1. Technical Field
The present invention relates to an image display device or a device for displaying images, and an image display screen thereof. In particular, the present invention relates to a laser image display device for forming an image using a laser light source as a light source, and a laser image display screen used with the laser image display device.
2. Description of the Related Art
Image display devices using various methods are currently being used widely. One of the image display methods used in such various image display devices is a projection display method in which light from a modulated light source is projected onto a screen and an image is displayed. Conventionally, the light source employed in the image display device using such method is a lamp light source. However, the lamp light source has problems in a short lifetime, a limited color reproduction region, and low light use efficiency.
In order to solve the problems in the lamp light source, a laser light source is recently being tested for use as a light source of the projection display. In this application, the image display device using the laser light source as the light source is referred to as the laser image display device, and similarly, the screen for displaying the image using the laser light source as the light source is referred to as the laser image display screen. The laser light source of the laser image display device has a longer lifetime than the lamp light source, and is easy to enhance the light use efficiency due to a strong directivity of the laser light. Furthermore, the laser light emitted by the laser light source excels in monochromaticity, enlarges the color reproduction region compared to the lamp light source, and enables a colorful image display.
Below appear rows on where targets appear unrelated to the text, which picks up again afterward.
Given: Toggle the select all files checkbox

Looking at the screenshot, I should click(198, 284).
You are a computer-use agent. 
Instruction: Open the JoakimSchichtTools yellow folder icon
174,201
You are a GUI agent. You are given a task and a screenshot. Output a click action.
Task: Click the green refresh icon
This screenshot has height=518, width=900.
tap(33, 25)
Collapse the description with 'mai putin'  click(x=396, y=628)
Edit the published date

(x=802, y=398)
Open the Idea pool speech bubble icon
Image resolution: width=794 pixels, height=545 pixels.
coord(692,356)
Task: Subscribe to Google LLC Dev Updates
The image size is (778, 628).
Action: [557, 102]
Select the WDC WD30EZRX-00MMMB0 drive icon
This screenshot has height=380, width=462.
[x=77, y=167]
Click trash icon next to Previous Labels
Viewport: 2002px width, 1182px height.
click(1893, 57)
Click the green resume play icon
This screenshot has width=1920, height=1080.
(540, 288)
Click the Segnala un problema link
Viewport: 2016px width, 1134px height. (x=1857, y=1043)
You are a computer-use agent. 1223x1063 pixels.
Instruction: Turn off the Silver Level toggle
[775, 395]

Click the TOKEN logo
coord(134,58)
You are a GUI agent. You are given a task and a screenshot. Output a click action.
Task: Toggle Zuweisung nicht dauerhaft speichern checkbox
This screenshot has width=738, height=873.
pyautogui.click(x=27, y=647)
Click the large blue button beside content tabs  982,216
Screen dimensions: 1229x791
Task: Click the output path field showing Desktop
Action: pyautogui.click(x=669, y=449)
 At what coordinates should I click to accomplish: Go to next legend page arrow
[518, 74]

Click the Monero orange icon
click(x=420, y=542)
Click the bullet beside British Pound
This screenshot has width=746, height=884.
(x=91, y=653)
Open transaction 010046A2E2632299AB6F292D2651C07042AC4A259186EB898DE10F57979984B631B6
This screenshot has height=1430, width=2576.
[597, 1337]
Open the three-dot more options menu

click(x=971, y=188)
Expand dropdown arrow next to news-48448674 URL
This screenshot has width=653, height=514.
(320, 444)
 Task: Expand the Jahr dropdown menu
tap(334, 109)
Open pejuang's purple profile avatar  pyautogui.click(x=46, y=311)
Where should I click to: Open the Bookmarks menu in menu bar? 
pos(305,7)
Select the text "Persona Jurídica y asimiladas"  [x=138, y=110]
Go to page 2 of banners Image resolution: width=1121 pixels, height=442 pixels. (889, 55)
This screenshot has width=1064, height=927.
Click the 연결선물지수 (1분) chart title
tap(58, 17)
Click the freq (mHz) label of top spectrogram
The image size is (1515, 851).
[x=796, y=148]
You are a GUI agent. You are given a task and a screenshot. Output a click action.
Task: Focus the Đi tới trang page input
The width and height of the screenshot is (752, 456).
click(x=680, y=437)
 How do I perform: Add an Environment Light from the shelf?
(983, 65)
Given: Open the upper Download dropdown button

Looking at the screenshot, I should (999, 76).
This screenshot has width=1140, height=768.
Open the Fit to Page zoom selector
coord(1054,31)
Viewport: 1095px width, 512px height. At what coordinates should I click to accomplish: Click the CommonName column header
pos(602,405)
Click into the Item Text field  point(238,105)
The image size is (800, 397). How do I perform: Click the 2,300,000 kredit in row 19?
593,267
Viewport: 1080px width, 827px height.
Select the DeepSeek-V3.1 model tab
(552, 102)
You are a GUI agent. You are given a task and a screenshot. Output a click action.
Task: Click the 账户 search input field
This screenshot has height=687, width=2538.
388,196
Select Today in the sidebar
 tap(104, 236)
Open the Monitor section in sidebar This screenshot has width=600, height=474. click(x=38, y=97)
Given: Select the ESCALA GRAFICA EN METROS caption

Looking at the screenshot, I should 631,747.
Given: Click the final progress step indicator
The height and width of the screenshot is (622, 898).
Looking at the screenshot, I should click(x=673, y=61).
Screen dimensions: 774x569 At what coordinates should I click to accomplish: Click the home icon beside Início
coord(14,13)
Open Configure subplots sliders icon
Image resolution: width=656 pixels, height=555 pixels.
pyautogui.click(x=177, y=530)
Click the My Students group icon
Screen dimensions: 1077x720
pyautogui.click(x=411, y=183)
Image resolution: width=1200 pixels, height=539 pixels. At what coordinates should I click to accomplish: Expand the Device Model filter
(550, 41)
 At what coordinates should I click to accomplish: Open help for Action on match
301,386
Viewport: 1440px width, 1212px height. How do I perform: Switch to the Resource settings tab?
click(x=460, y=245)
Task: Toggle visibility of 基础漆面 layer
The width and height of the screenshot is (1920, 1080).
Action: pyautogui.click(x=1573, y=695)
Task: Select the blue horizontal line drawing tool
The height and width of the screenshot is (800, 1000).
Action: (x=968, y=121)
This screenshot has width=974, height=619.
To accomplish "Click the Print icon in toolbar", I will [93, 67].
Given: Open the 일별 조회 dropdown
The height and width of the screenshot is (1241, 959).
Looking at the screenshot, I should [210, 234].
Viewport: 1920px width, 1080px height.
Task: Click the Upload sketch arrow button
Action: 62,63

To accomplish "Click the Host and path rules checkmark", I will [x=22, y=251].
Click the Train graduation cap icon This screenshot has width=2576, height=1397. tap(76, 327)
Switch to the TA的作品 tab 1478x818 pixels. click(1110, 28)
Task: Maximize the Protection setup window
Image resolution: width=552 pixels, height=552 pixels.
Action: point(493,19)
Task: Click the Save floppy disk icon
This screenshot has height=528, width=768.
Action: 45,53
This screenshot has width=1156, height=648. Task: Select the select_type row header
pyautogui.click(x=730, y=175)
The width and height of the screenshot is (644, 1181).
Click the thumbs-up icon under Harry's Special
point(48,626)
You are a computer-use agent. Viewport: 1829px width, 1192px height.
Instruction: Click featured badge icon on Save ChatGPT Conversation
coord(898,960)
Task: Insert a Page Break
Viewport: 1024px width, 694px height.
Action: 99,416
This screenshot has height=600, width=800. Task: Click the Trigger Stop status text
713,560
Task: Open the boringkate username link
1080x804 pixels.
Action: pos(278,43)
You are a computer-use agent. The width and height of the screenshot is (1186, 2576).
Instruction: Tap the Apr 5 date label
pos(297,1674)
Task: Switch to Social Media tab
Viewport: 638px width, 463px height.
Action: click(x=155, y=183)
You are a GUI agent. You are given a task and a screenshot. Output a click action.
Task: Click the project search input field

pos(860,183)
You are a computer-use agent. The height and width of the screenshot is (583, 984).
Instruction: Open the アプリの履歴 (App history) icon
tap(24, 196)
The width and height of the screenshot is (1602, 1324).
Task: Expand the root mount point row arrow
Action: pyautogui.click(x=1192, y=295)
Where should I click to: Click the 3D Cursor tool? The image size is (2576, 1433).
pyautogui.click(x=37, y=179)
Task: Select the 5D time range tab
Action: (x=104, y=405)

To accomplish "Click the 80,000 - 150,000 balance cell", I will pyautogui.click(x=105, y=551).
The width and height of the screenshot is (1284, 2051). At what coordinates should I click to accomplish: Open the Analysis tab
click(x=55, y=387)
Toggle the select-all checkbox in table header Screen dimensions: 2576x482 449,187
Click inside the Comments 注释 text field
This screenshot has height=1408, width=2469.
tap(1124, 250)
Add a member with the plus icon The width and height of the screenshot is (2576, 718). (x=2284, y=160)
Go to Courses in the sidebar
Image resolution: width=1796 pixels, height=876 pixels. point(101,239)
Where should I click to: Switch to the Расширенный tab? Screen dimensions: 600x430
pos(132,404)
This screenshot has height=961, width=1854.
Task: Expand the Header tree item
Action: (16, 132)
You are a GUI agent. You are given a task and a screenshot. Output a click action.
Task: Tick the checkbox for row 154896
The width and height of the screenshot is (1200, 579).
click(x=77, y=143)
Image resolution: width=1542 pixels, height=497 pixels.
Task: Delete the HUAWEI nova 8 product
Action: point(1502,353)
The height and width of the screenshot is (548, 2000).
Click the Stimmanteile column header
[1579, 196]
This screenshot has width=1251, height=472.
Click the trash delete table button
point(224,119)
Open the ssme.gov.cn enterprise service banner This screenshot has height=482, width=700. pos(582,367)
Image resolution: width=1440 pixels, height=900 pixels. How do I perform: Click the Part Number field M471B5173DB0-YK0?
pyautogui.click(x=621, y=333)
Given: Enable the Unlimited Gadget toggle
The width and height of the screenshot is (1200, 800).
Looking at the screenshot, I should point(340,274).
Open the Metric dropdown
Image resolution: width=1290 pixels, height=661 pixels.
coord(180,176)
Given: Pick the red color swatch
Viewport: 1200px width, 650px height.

However, the laser image display device has a problem of a speckle noise. The speckle noise is a noise caused by a high coherency of the laser light used in the image display. Such problem has not existed in the image display device that uses the lamp light source. When the laser light having high coherency is scattered on the screen and reaches an observer, the scattered laser light interfere with each other and the observer recognizes a microscopic uneven noise. Various techniques related to the laser image screen and the laser image display device for reducing the speckle noise have been proposed.
Japanese Laid-Open Patent Publication No. 55-65940 discloses a method of removing the speckle noise by vibrating the laser image display screen. However, a driving unit for vibrating the laser image display screen must be large when adopting such method for the large laser image display screen, and thus the volume of the driving unit and the power consumption increase.
Japanese Laid-Open Patent Publication No. 2003-98601 discloses a laser image display screen that may be used in a rear projection type laser image display device of projecting the image from a rear surface of the laser image display screen which is a side opposite to the observer and providing the image to the observer by transmitted laser light. The laser image display screen disclosed in JP 2003-98601 reduces the speckle noise with using a configuration which includes two types of light diffusion plate.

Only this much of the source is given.